Embora as minhas pernas não tenham permitido a chegada ao cume, os 70 ou 80 metros de altura foram suficientes para desfrutar um magnifico nascer do sol que dourou todo o Sahara até onde os meus olhos puderam alcançar. Um momento único que valeu cada ossinho que insistiu em doer após a viagem de volta de dromedário até ao albergue.

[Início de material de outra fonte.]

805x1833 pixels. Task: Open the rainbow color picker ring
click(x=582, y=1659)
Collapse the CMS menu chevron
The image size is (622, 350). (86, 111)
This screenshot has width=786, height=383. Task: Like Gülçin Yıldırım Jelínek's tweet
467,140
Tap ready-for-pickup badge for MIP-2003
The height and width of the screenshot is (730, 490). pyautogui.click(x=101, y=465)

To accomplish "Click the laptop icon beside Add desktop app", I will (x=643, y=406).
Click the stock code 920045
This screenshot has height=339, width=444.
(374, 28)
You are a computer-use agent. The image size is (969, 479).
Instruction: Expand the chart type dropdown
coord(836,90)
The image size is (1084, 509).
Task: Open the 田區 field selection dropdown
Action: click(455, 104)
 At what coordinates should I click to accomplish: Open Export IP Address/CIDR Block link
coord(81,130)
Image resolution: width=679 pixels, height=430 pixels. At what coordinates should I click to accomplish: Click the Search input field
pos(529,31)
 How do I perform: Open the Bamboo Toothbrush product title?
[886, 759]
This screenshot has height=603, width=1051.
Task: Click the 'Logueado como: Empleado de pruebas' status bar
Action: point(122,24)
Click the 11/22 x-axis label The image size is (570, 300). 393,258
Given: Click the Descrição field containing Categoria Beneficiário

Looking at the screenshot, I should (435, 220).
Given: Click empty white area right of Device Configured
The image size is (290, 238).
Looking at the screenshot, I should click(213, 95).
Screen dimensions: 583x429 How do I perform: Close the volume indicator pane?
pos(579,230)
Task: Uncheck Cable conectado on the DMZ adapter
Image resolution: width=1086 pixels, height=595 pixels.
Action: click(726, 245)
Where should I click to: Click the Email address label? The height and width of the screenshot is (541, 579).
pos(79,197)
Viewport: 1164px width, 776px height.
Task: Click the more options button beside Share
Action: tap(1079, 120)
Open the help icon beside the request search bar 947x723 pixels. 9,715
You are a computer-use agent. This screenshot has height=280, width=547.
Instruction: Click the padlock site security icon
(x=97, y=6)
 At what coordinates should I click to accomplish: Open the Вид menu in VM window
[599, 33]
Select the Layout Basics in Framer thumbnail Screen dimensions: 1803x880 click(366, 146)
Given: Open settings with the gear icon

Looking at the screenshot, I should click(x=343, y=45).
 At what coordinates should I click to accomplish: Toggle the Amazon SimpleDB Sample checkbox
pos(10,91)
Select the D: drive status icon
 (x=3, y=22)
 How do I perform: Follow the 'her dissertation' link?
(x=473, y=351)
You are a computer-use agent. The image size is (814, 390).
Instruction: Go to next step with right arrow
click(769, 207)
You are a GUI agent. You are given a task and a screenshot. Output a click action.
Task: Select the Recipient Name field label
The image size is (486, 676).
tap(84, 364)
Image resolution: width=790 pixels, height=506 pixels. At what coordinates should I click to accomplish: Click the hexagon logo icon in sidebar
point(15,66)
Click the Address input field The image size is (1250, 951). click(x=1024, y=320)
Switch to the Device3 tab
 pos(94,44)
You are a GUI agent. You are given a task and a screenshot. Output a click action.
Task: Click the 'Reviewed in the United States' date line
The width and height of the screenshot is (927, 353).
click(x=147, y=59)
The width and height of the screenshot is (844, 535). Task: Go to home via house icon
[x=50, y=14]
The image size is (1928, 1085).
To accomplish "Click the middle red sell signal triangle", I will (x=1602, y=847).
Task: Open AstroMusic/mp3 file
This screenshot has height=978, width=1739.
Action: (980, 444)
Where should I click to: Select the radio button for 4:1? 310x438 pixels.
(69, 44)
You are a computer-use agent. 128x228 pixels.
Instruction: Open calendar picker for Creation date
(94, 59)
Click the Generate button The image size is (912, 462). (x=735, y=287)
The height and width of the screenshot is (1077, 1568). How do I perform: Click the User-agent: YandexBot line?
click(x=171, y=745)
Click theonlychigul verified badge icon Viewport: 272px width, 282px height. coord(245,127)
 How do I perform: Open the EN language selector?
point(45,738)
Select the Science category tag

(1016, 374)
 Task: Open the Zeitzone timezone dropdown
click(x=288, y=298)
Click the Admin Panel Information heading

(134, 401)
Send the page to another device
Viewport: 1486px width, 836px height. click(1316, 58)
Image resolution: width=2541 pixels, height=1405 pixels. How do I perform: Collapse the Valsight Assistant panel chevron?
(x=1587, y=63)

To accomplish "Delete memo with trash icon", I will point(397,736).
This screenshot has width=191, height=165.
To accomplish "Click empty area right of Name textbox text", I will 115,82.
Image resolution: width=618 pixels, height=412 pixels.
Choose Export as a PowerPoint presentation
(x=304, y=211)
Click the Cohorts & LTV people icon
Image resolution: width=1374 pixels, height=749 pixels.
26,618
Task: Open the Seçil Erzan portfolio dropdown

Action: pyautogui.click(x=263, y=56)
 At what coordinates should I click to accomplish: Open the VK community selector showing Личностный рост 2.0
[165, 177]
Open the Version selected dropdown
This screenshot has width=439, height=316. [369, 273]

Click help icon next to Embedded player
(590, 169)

quinta-feira, 10 de setembro de 2015

[Exploring Morocco] the labyrinthine City of Fez

Ainda não tínhamos entrado na cidade velha e já fomos abordados em andamento por dois Mohameds e, cada um a seu tempo, "Portugueses?" "Tienen alojamiento?" "Ven conmigo. Te llevaré a un buen riad." Riads são habitações particulares convertidas em aconchegantes alojamentos turísticos. 
Depois de alojados, fomos jantar. Passamos a porta da medina de Fez el-Bali e, como o Ruben costuma dizer, começou o texas. Embrenhamo-nos numa feira onde se pode encontrar o ordinário e o impensável. É difícil de descrever por palavras, ou fotografias, a vida dentro da medina. Os gatos passeiam-se em frentes às montras de carne como se os cordeiros ali pendurados fossem cair a qualquer momento. As galinhas mantêm-se em fila para serem ali mesmo depenadas e vendidas logo de seguida. Os galos soltos exibem-se em frente ao que chamaríamos de restaurantes. Como no filme do Aladin, vendem-se "tâmaras e figos, tâmaras e pistaches". Assim como variadissímas especiarias das quais os comerciantes só sabem o nome em árabe. Há balcões de venda de ovos, azeitonas de todas as variedades, docinhos de mel de todas as formas, pimentos de todas as espécies. As crianças, com t-shirts da liga espanhola ou inglesa, andam numa correria, umas atrás das outras e passam o tempo a jogar ao pião. O movimento só pára para deixar passar os burros com mantas coloridas que lhes acolchoam o dorso, carregadinhos até já não poder passar pelos tetos mais baixos da medina.  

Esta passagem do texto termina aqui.